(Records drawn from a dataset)
*** Begin section ***
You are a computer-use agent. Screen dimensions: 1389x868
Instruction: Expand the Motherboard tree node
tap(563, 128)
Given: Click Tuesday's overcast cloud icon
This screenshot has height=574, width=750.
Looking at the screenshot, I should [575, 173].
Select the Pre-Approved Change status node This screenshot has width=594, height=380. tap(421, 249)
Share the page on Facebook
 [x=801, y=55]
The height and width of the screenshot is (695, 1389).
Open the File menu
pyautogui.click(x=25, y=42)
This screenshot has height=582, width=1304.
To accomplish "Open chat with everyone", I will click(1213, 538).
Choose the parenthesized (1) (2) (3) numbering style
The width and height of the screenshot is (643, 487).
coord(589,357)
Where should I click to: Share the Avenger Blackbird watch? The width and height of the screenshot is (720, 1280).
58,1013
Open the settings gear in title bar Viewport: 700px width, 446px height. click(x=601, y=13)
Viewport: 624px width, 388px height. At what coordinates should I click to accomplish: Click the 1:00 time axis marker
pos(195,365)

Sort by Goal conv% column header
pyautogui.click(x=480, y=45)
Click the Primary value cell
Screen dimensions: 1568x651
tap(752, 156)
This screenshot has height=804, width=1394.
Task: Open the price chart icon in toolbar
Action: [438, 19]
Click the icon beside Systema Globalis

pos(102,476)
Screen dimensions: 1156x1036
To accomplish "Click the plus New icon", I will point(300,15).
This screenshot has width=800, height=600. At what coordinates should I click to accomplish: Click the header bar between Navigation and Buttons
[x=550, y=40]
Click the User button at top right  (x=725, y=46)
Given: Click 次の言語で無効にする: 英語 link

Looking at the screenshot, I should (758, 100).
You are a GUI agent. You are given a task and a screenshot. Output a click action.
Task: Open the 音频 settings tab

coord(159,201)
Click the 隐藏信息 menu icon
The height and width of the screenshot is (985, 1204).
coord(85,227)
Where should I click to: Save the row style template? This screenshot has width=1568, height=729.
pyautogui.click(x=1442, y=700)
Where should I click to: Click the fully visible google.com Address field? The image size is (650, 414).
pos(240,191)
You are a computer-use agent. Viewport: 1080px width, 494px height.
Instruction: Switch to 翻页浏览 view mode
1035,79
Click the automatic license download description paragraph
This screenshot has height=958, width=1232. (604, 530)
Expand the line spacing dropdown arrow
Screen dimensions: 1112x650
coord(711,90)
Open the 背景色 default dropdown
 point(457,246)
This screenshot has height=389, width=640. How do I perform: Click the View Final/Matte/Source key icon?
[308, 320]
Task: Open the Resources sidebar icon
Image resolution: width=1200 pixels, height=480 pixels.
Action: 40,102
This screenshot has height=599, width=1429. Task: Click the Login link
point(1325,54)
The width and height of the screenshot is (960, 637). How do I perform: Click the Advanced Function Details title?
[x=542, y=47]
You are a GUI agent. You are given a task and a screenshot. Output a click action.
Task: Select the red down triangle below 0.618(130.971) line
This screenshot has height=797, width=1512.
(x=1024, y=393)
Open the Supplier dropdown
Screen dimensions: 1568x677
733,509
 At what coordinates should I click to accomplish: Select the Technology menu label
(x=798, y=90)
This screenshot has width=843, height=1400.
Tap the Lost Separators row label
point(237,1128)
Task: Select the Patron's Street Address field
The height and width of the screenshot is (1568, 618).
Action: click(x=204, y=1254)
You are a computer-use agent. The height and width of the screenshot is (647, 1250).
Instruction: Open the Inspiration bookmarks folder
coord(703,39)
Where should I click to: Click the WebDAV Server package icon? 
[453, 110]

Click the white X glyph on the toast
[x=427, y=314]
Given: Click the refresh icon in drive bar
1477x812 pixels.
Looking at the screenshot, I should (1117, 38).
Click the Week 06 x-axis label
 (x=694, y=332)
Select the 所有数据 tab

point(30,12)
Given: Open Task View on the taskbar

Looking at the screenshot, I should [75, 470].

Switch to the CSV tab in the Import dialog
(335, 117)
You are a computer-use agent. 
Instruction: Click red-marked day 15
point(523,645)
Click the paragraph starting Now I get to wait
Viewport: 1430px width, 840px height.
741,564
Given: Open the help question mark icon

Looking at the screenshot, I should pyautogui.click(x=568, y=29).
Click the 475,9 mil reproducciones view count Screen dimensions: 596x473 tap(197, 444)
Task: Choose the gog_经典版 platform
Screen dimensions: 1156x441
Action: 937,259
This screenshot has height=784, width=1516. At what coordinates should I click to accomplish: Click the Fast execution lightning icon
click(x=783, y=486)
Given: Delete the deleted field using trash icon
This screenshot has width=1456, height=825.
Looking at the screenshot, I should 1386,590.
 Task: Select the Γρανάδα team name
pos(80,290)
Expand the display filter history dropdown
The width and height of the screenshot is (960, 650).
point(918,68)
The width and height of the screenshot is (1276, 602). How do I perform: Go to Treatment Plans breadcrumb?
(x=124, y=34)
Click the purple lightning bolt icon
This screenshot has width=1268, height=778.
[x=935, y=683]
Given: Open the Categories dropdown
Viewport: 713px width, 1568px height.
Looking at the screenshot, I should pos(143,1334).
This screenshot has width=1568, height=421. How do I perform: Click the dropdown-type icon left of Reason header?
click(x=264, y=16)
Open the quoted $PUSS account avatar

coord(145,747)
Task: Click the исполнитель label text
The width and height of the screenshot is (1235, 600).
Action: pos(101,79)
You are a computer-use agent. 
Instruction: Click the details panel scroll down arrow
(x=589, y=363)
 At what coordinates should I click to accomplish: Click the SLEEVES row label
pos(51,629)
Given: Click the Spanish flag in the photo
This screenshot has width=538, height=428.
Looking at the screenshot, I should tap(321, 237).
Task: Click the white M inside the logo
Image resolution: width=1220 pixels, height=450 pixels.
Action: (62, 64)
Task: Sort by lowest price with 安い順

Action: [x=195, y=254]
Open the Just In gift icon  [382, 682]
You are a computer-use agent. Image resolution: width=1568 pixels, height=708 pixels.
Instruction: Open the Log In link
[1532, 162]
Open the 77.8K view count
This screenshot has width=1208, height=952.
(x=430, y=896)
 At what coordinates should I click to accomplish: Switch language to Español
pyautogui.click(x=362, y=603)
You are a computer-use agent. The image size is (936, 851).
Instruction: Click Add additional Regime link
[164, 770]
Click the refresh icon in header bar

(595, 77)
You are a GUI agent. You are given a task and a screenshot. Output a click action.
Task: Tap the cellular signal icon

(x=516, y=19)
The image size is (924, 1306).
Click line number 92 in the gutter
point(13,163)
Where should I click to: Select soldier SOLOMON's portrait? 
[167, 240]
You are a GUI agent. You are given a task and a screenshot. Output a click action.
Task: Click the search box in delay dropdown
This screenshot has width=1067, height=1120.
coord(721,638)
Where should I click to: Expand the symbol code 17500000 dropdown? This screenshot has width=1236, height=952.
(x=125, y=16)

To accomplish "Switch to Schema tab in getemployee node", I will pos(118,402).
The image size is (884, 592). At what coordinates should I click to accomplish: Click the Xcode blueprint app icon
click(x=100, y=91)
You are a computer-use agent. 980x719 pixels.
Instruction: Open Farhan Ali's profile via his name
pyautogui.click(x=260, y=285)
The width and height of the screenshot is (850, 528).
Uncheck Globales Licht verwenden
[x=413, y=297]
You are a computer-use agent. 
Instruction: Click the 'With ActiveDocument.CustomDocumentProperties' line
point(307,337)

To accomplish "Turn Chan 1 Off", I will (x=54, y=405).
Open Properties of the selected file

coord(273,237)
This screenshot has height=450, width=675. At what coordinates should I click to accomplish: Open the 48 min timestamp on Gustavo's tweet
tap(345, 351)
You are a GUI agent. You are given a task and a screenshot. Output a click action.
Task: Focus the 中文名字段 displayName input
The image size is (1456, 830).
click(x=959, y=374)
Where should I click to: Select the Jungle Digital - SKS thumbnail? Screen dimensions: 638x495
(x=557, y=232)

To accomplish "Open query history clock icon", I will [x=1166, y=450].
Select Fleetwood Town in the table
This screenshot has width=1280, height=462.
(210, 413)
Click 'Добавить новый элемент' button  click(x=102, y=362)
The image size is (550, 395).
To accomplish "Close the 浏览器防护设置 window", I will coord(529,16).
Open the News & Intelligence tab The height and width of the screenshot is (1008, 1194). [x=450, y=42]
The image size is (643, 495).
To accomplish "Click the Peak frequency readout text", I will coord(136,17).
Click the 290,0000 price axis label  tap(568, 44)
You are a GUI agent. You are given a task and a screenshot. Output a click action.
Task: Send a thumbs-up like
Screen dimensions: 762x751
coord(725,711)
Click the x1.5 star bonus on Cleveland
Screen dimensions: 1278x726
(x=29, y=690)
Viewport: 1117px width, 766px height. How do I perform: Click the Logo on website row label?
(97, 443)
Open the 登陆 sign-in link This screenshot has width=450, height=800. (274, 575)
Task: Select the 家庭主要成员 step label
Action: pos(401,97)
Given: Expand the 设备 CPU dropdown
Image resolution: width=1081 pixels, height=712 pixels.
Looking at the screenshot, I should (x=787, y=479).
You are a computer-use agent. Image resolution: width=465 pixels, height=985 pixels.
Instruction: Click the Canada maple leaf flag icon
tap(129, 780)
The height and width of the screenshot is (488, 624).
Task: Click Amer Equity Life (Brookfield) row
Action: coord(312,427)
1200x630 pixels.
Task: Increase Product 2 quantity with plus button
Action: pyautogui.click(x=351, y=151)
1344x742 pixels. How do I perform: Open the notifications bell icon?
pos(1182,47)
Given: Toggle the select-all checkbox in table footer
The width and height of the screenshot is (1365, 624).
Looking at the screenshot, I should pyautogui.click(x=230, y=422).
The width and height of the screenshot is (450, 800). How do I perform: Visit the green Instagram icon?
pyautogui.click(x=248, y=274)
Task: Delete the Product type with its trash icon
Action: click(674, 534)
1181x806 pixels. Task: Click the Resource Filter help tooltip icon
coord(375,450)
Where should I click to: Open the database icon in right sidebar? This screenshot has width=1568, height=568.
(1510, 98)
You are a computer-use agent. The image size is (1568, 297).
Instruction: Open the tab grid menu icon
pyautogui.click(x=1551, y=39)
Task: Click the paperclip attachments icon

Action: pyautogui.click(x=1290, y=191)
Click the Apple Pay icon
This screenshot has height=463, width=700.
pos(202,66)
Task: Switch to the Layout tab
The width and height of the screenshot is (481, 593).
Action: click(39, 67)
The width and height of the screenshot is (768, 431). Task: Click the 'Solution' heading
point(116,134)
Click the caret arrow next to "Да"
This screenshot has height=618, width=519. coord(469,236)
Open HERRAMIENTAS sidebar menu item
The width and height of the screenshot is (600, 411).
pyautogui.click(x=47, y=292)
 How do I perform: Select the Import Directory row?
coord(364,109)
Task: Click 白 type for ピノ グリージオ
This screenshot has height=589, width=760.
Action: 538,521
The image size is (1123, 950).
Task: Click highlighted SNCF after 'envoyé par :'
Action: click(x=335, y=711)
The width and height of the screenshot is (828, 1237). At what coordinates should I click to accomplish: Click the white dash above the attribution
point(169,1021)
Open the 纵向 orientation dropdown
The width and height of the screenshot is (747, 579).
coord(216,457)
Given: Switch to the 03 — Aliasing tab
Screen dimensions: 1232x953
*** End section ***
> [DIRECTIONS] Proceeding from the line containing "Open the 登陆" through the line containing "You are a computer-use agent. Image resolution: width=465", transcribe the lines above exactly, both end lines included.

> [SOLUTION TO THE PROBLEM]
Open the 登陆 sign-in link This screenshot has width=450, height=800. (274, 575)
Task: Select the 家庭主要成员 step label
Action: pos(401,97)
Given: Expand the 设备 CPU dropdown
Image resolution: width=1081 pixels, height=712 pixels.
Looking at the screenshot, I should (x=787, y=479).
You are a computer-use agent. Image resolution: width=465 pixels, height=985 pixels.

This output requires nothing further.